Records from a collection:
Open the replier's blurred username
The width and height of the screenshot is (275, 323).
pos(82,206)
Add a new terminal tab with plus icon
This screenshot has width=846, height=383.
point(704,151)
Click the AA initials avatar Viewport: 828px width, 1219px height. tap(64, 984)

### Work to do
Rewrite all of the material above, changing every "screenshot" to "capture" and leaving everything else as it is.

### Answer to this task
Open the replier's blurred username
The width and height of the capture is (275, 323).
pos(82,206)
Add a new terminal tab with plus icon
This capture has width=846, height=383.
point(704,151)
Click the AA initials avatar Viewport: 828px width, 1219px height. tap(64, 984)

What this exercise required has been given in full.